Burns, Joshua Ezra. "The relocation of heresy in a late ancient Midrash, or: when in Rome, do as the Romans do." Jewish Studies Quarterly. 19.2 (2012): 129-147. Print.

Celada, José Manuel Aldea. "Crisis and decline of the Roman religion in the late republic." Studia Historica: Historia Antigua, 30.0 (2013): 51-70. Print.

Gee, R. "CULT AND CIRCUS "IN VATICANUM." Memoirs of the American Academy in Rome (2011): 63-83. Print.

Hunt, Ailsa. Reviving Roman Religion: Sacred Trees in the Roman World. Cambridge: Cambridge University Press, 2016. Print.
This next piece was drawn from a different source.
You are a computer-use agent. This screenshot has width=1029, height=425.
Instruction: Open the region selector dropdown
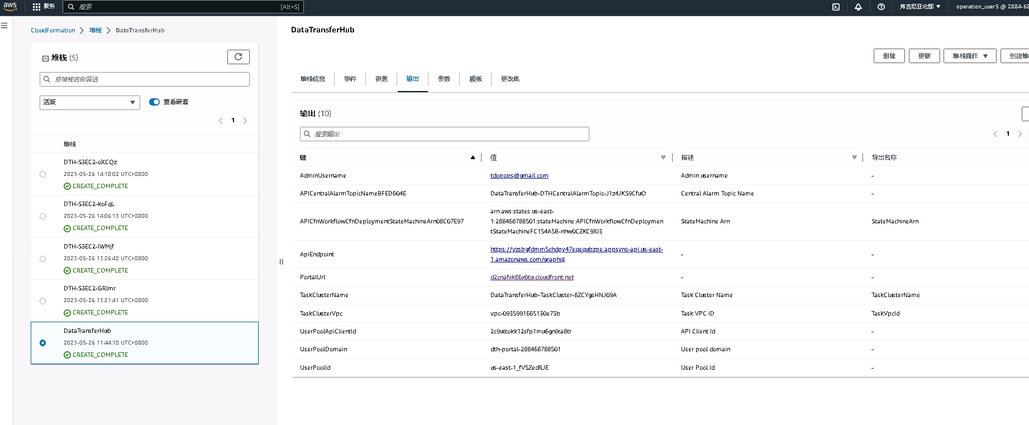coord(920,7)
Latham, J. "Fabulous Clap-Trap": Roman Masculinity, the Cult of Magna Mater, and Literary Constructions of the Galli at Rome from the Late Republic to Late Antiquity." The Journal of Religion, 92.1 (2012): 84-122. Print.

Lennon, Jack J. Pollution, and Religion in Ancient Rome. New York: Cambridge University Press, 2013. Print.

McGill, Sara Ann. Ancient Roman Religion. New York: Ancient Roman Religion, 2017. Print.

Stephens, John. Ancient Mediterranean Religions: Myth, Ritual, and Religious Experience. Newcastle upon Tyne: Cambridge Scholars Publishing, 2016. Print.